EXERCISE REQUIREMENTS: Begin with the line holding "Given: Switch to Data view in left sidebar" and end with the last line of the records below. Set down exactly those lines and leave out every picture.

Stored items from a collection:
::::::::::

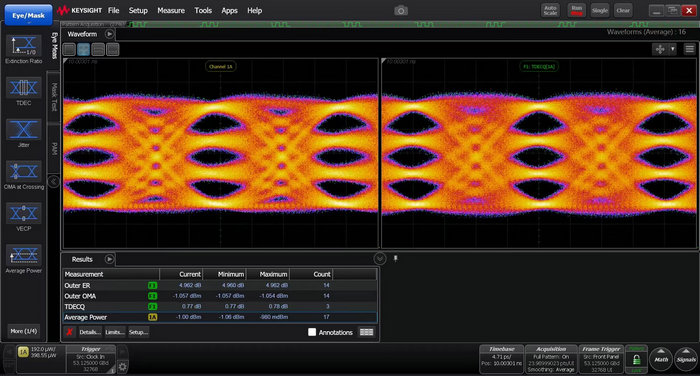
Task: Take a screenshot with the camera icon
Action: click(400, 11)
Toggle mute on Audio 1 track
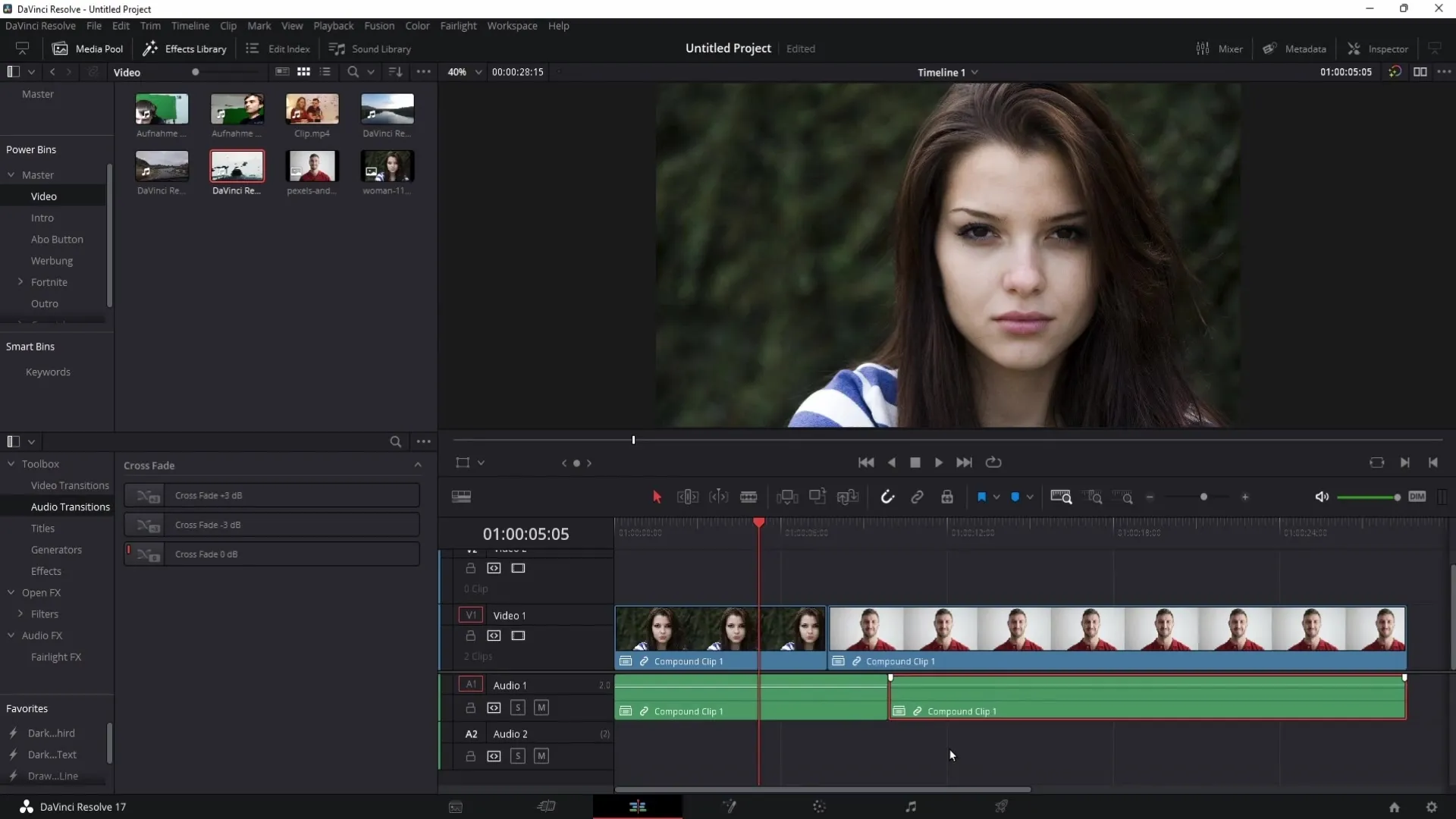Image resolution: width=1456 pixels, height=819 pixels. [x=541, y=707]
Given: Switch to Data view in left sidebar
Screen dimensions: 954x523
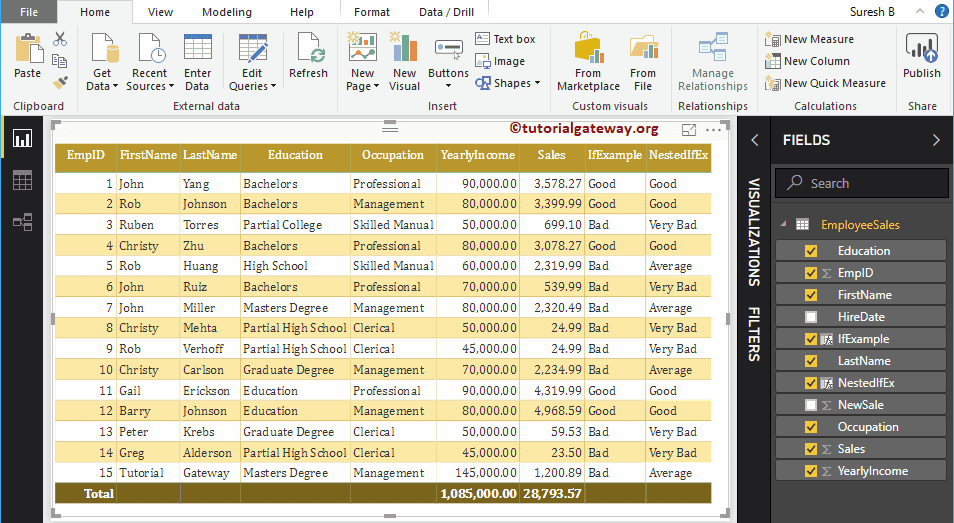Looking at the screenshot, I should click(x=22, y=181).
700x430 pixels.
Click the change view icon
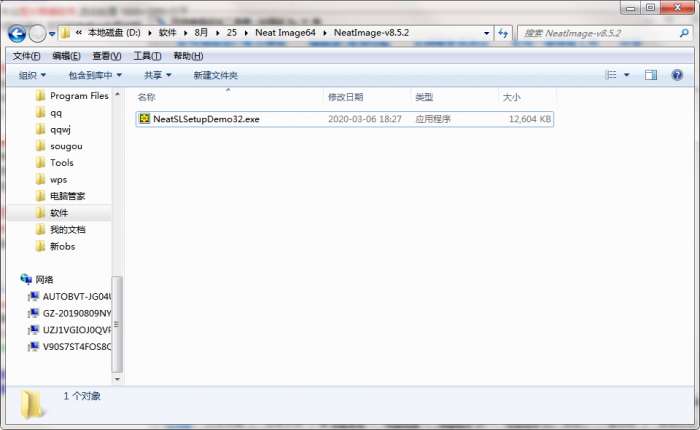[x=611, y=75]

::::::::::

TASK OUTPUT:
Given: Switch to Data view in left sidebar
Screen dimensions: 954x523
Looking at the screenshot, I should click(x=22, y=181).
700x430 pixels.
Click the change view icon
[x=611, y=75]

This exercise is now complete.